I will add, however, the ideas I shared in comment form, on the post itself:

This is a thing that I judge myself for. I fully recognise that I have no right to do as I please with animals. In fact, if I had to kill a cow or a pig or a lamb or a chicken myself to eat it, I don’t think that I could. And I think that says a lot about where I really stand on the issue of animal liberation.

And I’m pretty confident eating meat is only permissible to us because so many of us have nothing to do with it. “Meat” and “meat products” is such detached language compared to “the fresh corpse of a being that spent its life as a hostage”.

And that is what the meat industry is; a mechanised servitude, hostage taking murder machine. And I know this. And I agree with Sam Harris’ model of morality, so I certainly know that this is immoral! But I just ate a bacon and beef cheese burger… I know this is hypocrisy. I know this is immoral. And that is the mentality you are up against.

11 thoughts on “Are Atheists the New Vegans?”

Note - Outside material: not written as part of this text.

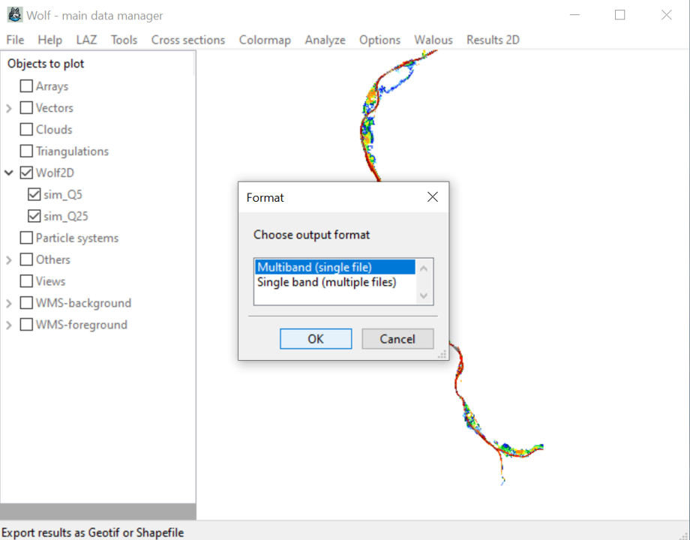This screenshot has height=540, width=690.
Task: Close the Format dialog with X
Action: 432,197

  1. One of the reasons I can’t take veganism or, for that matter vegetarianism ( but especially veganism) seriously is because its a symptom of luxury. No starving person is going to say no to a piece of meat, and I’d dare any vegan to tell the poor that it is wrong to eat meat. It’s a bourgeois morality- a product of prosperity.

    1. Ergh, I hate randomly commenting on people’s comments, but screw it.

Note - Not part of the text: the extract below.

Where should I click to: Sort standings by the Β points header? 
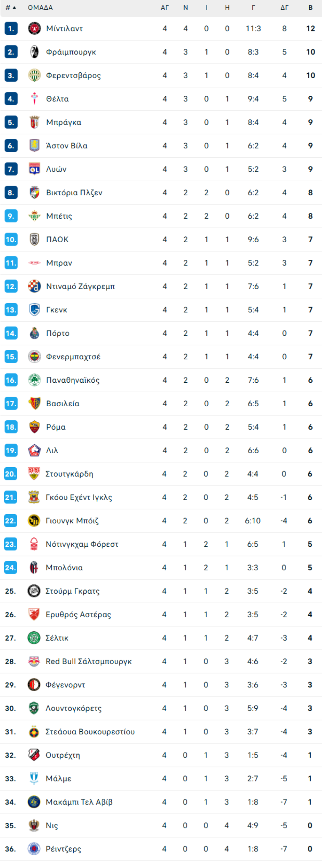pyautogui.click(x=310, y=8)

      Have you ever considered that it’s neither wrong, nor right to eat an animal, but that vegetarians/vegans don’t eat them because, as you said, we live in a world that doesn’t necessitate eating them? And because, when you really think about the food-production process, it’s essentially mass genocide for animals? Which is essentially just another product of “prosperity.”

      Indeed, thousands, even hundreds of years ago, people would eat a pig if it would determine that they lived another day, no problem. And in some countries, the case still stands. But that we don’t HAVE to eat meat to survive nowadays – because, as you said, we live in a world of luxury and prosperity – should we perhaps re-consider our choices? And also, given that science has (almost) proven that eating animals – especially the sort of grain-fed, caged, hormonally affected ones that your average joe consumes on a daily basis – is very bad for our human bodies, isn’t this another reason to take a step back and re-examine our lifestyles?

      Just sayin’.

      1. You first claim that vegans and vegetarians do not choose not to eat meat because of any moral consideration but only because “we live in a world that doesn’t necessitate eating them”. Then you also claim that it is because the heinous food production process. But if they don’t eat meat because they are repulsed by the food production process, then they are doing it for moral reasons, and why would they not eat meat only because they don’t have to, other than for a moral reason? This is true especially today, where a vegetarian who is just starting out would require quite a bit of discipline. If you asked him why he did it he would hardly respond that he was doing it just because he can. He would say most probably that he finds the food production process cruel, which is to say that he has a moral problem with it. In the second part of your response you suggest that the ability our prosperity affords us by allowing us to live another lifestyle should make us think twice about eating meat. By pointing out that vegetarianism is a symptom of prosperity, I was implying that it isn’t a reasonable morality. It isn’t one that anybody would be able to sustain and it would be difficult to contend, contra Allallt, that the poor ( generally) are mostly vegetarians.

      2. As happy as I am for you to have this conversation without me interrupting (because it’s not with me), I didn’t say the poor are mostly vegetarians. I did say, however, that they eat less meat in poorer countries.
        Papua New Guinean tribes, nomadic people and subsistence farmers may well have a large home-grown meat portion to their diet. But your average tuk tuk driver or shopkeeper in Thailand, Vietnam or Cambodia will have a low meat diet. Meat is expensive.
        Obviously, that is economic reasoning and not moral reasoning. And, obviously, if meat were cheaper their eating habits would change.
        If you contest this I implore you to look up the food crisis, and why it is increasingly wealth that is upping demand on meat…
        Poorer people may have less opportunity to act upon their own morality, but that does not make it absurd for those who can act upon it to do so.

    2. This is true.
      But it is equally true that we love in prosperity.
      And it is also true that the poor eat less meat anyway (or, at least, did when I was in Thailand…)

      I’m still not sure how I feel about it.